Whilst much of the recent ship attention has been on the tall ships, three NATO ships have arrived at West India Dock.

The arrival of the Estonian Navy Ship EML Wambola (A433) ,Norwegian Navy ship Hinnøy (M343) and the Dutch Navy Ship Schiedam (M860) came as a bit of a surprise, but for security reasons, the visits tend to be low key. The ships are part of the Standing NATO Mine Counter-Measures Group ONE (SNMCMG1).

The Standing NATO Maritime Groups, are a multinational, integrated maritime force made up of vessels from various allied countries. These vessels are permanently available to NATO to perform a variety of tasks ranging from participating in exercises to intervening in operational missions.

These particular ships regularly take part in NATO exercises and the SNMCMG1 ships and crew have been engaged in  port visits and mine clearance operations in order to contribute to NATO collective defence and regional security.

The Norwegian Navy ship Hinnøy (M343) and the Dutch Navy Ship Schiedam (M860), last visited West India Dock in November 2015.

 

Super Yacht Justa Delia in West India Dock – March 2017

With all excitement with the St Albans visit, many people (including me) overlooked the arrival of the Justa Delia Super Yacht.

The 143.04ft /43.6m Justa Delia was built in 2008 by Benetti. the yacht was previously named Libra Star and was sold in 2016.

Built by the prestigious Benetti company, her luxurious interior is designed by Zuretti and her exterior design is by Stefano Righini.

The Justa Delia’s can accommodate up to 10 guests in 5 rooms, including a master suite, 3 double cabins, 1 twin cabin and 2 pullman beds.

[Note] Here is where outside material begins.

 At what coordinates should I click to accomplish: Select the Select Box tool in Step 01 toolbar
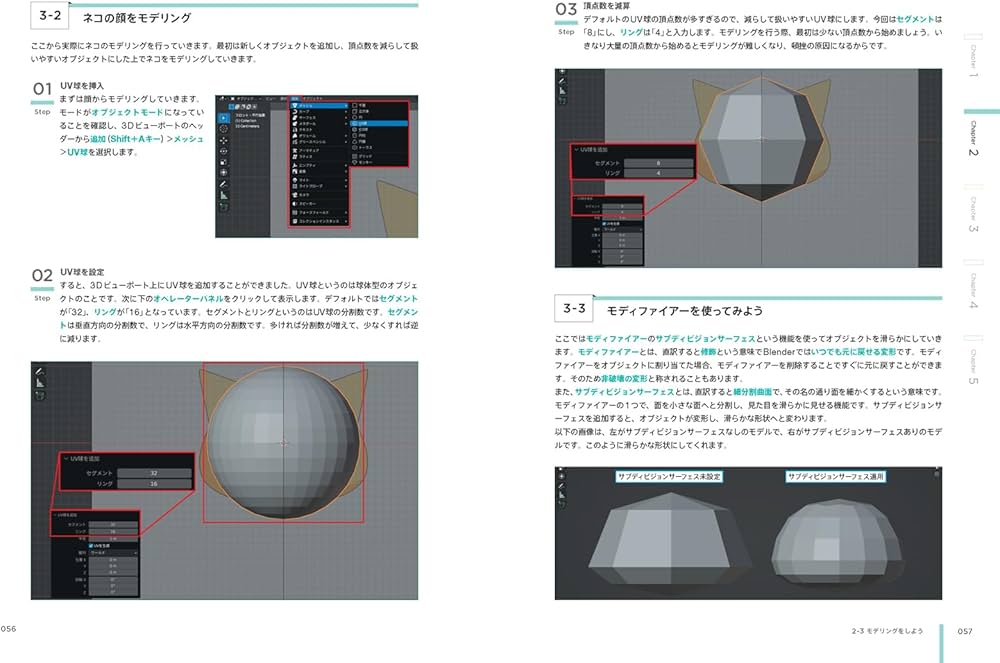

She can carry up to 9 or 10 crew onboard.

The Justa Delia’s leisure and entertainment facilities include Air Conditioning, WiFi connection on board, Deck Jacuzzi, Gym/exercise equipment and Stabilisers.

As usual in the secretive world of Super Yachts, it is not known who is the new owner or how long the yacht will be in dock

HMS Exploit, HMS Explorer and HMS Smiter  in West India Dock – 8th March 2017

 

After the arrival of the HMS St Albans in West India Dock yesterday, she has been quickly joined by three patrol boats, the HMS Exploit, HMS Explorer and HMS Smiter today.

The three boats are Archer-class patrol and training vessels of the British Royal Navy and are used to train students in a range of naval skills.

HMS Explorer (P164) was built by Vosper Thornycroft in 1986 and was reclassified in 1994. Its homeport is Kingston-upon-Hull and mainly operates on the East coast of the UK, particularly in and around the river Humber.

The ship is primarily assigned to the Yorkshire Universities Royal Naval Unit (URNU), serving the universities of York, Hull, Sheffield and Leeds.

HMS Smiter ( P272) was built by Watercraft Ltd in Shoreham and commissioned in 1986. Her primary mission is to support the Oxford URNU’s activities but the vessel also conducts other RN tasks.

Oxford University Royal Naval Unit (URNU) was formed in October 1994 to provide training to undergraduates from Oxford, Oxford Brookes and Reading Universities.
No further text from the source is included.